PODIUM,BANDARLAMPUNG, – Tokoh  Masyarakat Lampung M. Alzier Dianis Thabranie bakal melakukan somasi terhadap salah satu perusahaan media di Bumi Ruwa Jurai.

Informasi somasi ini mulai tersebar di WhatsApp pada Senin (23/11) malam. Alasannya, terkait adanya pemberitaan pada 23 Januari 2020 yang berjudul ” Takut dilaporkan ke Polisi Alzier Minta Maaf ke PWI”.

Menanggapi itu, Tokoh masyarakat Lampung M.Alzier Dianis Thabrani membenarkan kabar yang beredar di WhatsApp tersebut.

“Iya itu benar, melalui kuasa hukum saya. Karena judul berita tersebut terkesan framing dan menggiring opini publik seolah saya melakukan perdamaian akibat takut dilaporkan ke polisi,”kata dia.

Kendati demikian, M. Alzier Dianis Thabranie masih menunggu iktikad baik media tersebut dalam kurun waktu 2×24 jam.
“Kalau tidak ada iktikad baik, maka akan saya bawa persoalan ini ke ranah hukum,”ungkap dia.

Berikut isi surat yang beredar di WhatsApp tersebut :

Yth Pimred Tunas Bangsa News.Com.

Perkenan saya Wiliyus Prayietno,SH.MH, Advokat Konsultan Hukum selaku kuasa hukum klien M.Alzier Dianist Thabranie.

Dalam kesempatan ini kami ingin menyampaikan Somasi dan Hak Jawab terkait pemberitaan media anda tanggal 23 Januari 2020. yang berjudul ” Takut dilaporkan ke Polisi Alzier Minta Maaf ke PWI”.

Bahwa terkait judul berita tersebut menurut kami telah terjadi framing dan menggiring opini publik seolah Alzier melakukan perdamaian akibat takut dilaporkan ke polisi.
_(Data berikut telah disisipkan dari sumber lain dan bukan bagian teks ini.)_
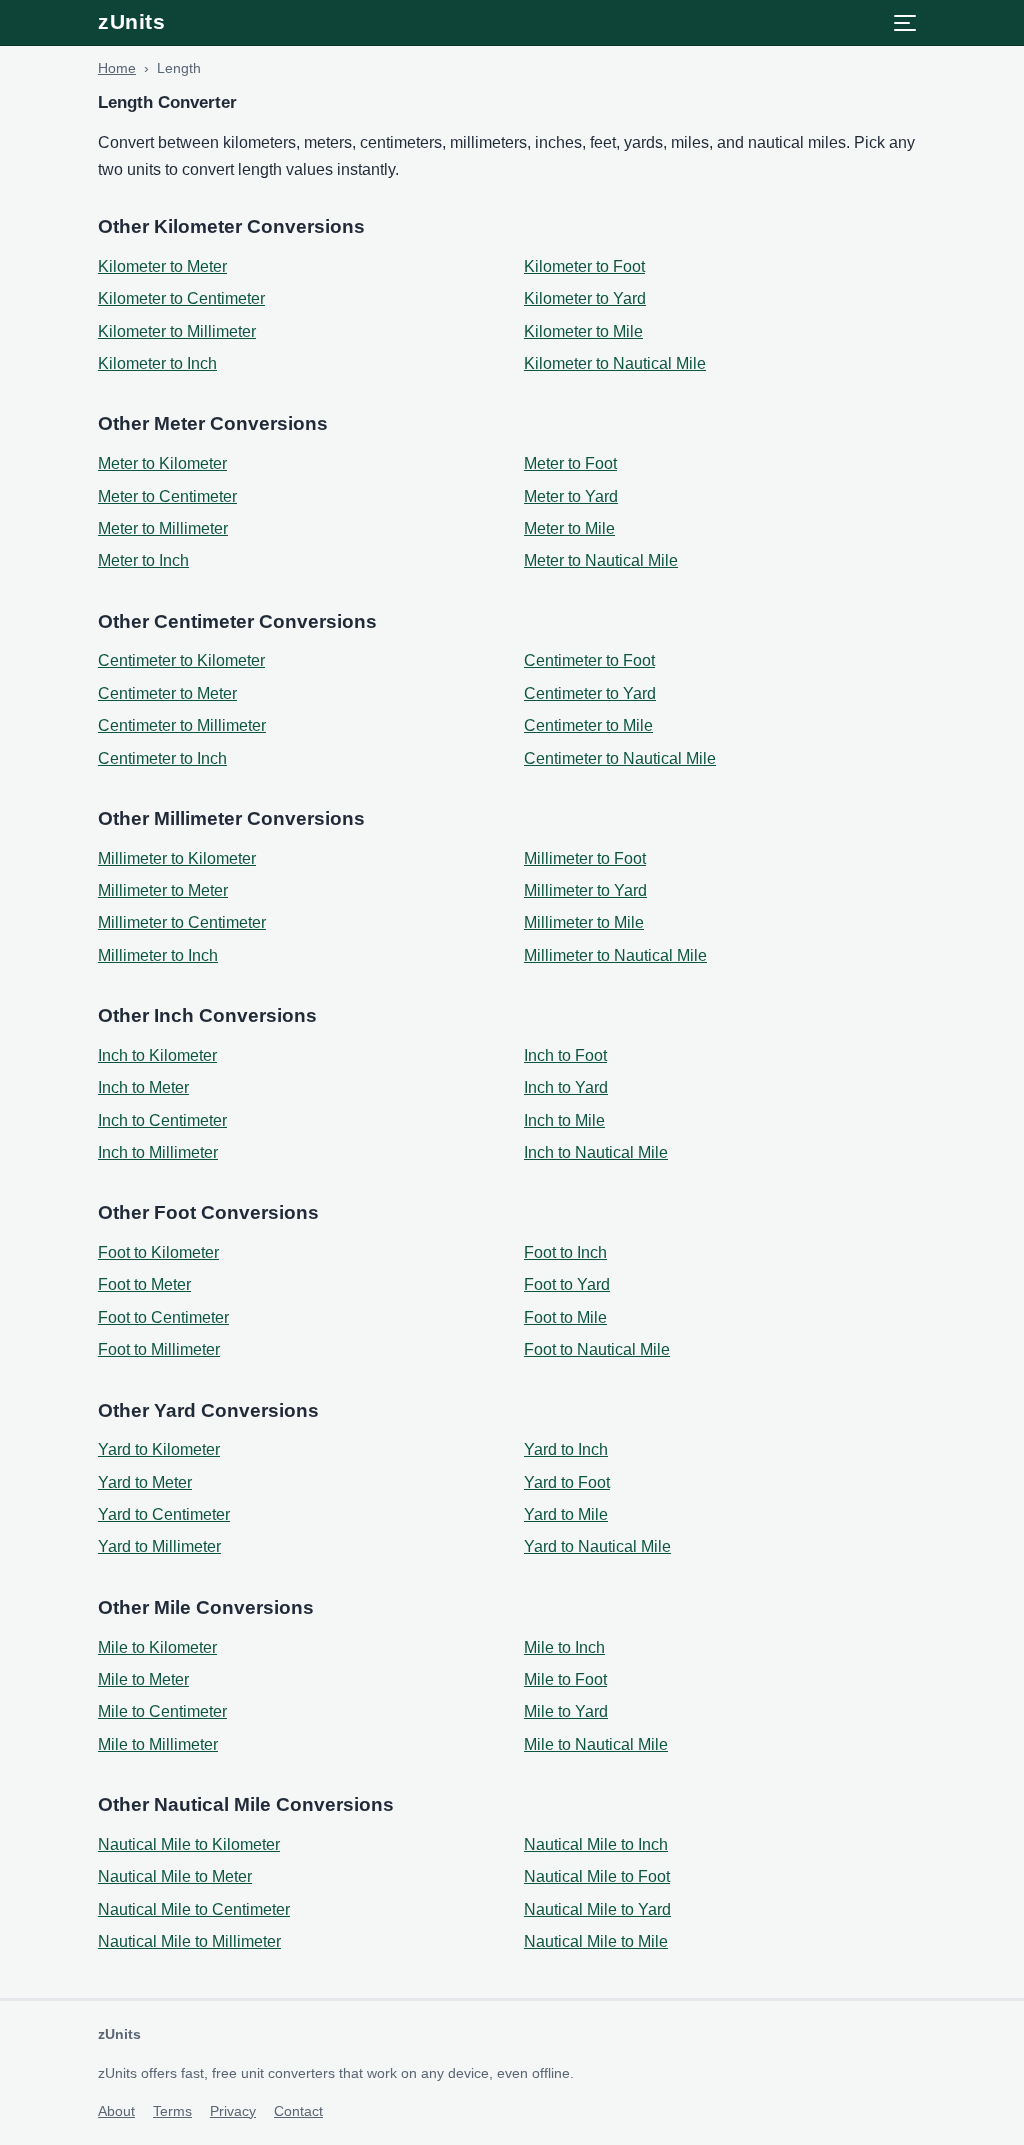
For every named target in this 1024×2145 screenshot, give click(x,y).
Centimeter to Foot (589, 660)
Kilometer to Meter (162, 266)
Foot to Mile (565, 1317)
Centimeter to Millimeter (182, 725)
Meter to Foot (570, 463)
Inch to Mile (564, 1120)
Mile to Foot (565, 1679)
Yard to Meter (145, 1482)
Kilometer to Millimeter (177, 331)
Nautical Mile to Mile (596, 1941)
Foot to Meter (144, 1284)
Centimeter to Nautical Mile (620, 758)
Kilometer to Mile (583, 331)
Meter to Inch (143, 560)
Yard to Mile (566, 1514)
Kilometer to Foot (584, 266)
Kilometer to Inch (157, 363)
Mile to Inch (564, 1647)
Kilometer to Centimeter (181, 298)
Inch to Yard (566, 1087)
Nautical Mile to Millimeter (189, 1941)
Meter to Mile (569, 528)
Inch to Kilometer (157, 1055)
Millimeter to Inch (158, 955)
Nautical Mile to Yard (597, 1909)
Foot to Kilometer (158, 1252)
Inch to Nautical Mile (596, 1152)
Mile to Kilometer (157, 1647)
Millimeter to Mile (584, 922)
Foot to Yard (567, 1284)
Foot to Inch (565, 1252)
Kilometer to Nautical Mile (615, 363)
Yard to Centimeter (164, 1514)
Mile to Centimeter (162, 1711)
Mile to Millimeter (158, 1744)
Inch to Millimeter (158, 1152)
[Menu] (905, 23)
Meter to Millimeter (163, 528)
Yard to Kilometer (159, 1449)
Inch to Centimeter (162, 1120)
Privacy (233, 2111)
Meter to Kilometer (162, 463)
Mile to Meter (143, 1679)
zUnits (131, 21)
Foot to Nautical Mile (597, 1349)
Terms (172, 2111)
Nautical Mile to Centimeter (194, 1909)
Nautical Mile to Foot (597, 1876)
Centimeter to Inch (162, 758)
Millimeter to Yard (585, 890)
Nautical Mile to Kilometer (189, 1844)
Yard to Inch (566, 1449)
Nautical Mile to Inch (596, 1844)
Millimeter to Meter (163, 890)
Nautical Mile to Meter (175, 1876)
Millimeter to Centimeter (182, 922)
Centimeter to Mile (588, 725)
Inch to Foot (565, 1055)
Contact (298, 2111)
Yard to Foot (567, 1482)
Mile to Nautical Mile (596, 1744)
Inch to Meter (143, 1087)
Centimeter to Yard (590, 693)
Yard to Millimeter (159, 1546)
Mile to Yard (566, 1711)
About (116, 2111)
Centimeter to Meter (167, 693)
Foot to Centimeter (163, 1317)
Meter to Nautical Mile (601, 560)
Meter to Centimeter (167, 496)
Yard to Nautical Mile (597, 1546)
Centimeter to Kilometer (181, 660)
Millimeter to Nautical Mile (615, 955)
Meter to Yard (571, 496)
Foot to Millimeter (159, 1349)
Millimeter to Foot (585, 858)
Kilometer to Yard (585, 298)
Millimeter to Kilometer (177, 858)
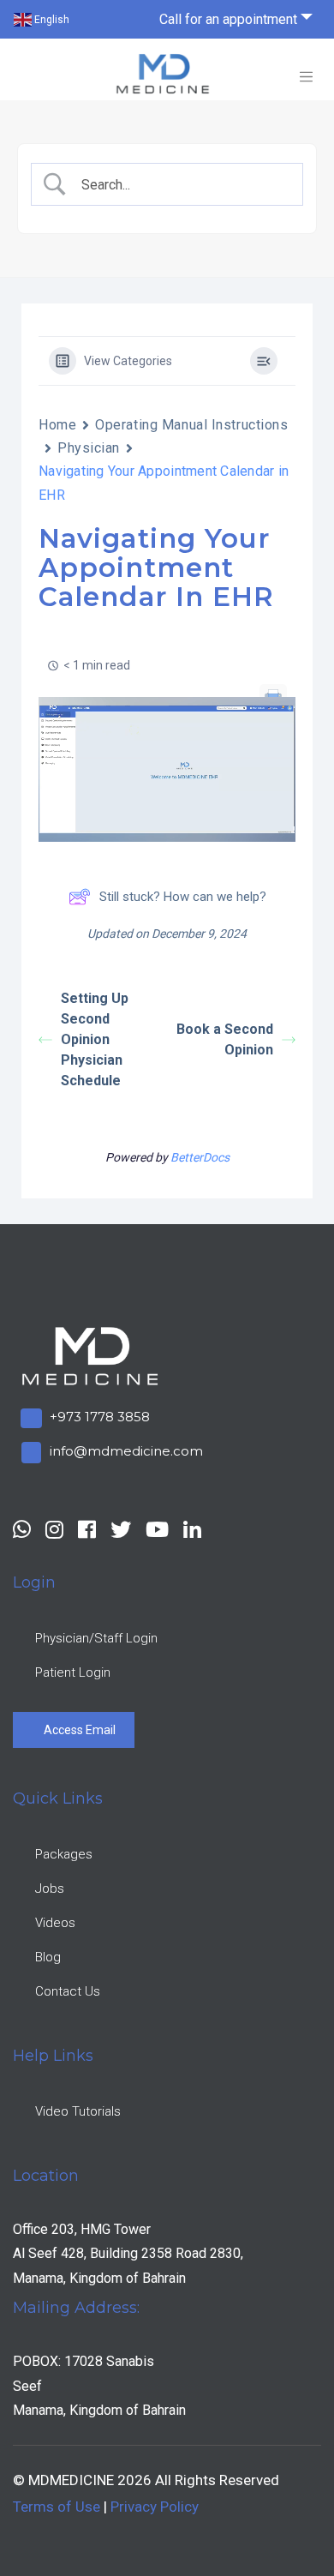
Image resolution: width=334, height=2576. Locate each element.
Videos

Bahwa terjadi kesepakatan permohonan maaf Alzier dan PWI maupun Supriyadi Alfian adalah terkait Inklusif dan Konklusif yang dimediasi oleh beberapa Tokoh PWI Lampung, karena klien kami adalah bagian dari keluarga besar PWI Lampung, bahkan hubungan pribadi klien kami dengan ketua PWI Lampung telah terjalin lama sejak 20 tahun lalu.
Hal tsb telah dituangkan kedalam surat jawaban somasi kami No. 378/WPA.LPG/ XI/ 2020 tanggal 22 November 2020. ( Terlampir).

Judul tersebut telah menghakimi klien kami dan mengabaikan azas praduga tak bersalah. Menggiring bingkai seolah olah klien kami seperti yang ditulis dalam pemberitaan media anda.

Judul tersebut dikategorikan sebagai “TRIAL BY PRESS” penghakiman media massa , mengabaikan Azas Praduga Tak Bersalah, sesuai pasal 3 ayat (8b) Kode Etik Jurnalistik.

Pelanggan pasal lainnya :
* kode Etik Jurnalistik Pasal 3 Ayat 5.
* Kode Etik Jurnalistik , pasal 3 ayat 8b.
* Undang Undang RI No.40 Tahun 1999 tentang PERS pasal 6 butir C.
* UU Transaksi Informasi Elektronik ( UU ITE) pasal 27 Ayat 3 tentang Fitnah dan Pencemaran Nama Baik.

Demikian somasi sekaligus hak jawab kami ajukan agar anda memuat hak jawab kami dan merubah judul yang Tendensius Framing tersebut.

Apabila pihak dalam jangka waktu 2 X 24 jam sejak somasi ini dilayangkan ternyata pihak anda tdk mempunyai itikad baik, segera akan kami proses sesuai hukum yg berlaku baik secara Pidana maupun Perdata .

Trims . Advokat Pengacara , Wiliyus Prayietno,SH.MH.

Tembusan:
1. Kapolda Lampung
2. Ketua Dewan Pers di Jakarta
3. Ketua Dewan Kehormatan Daerah PWI Cabang Lampung.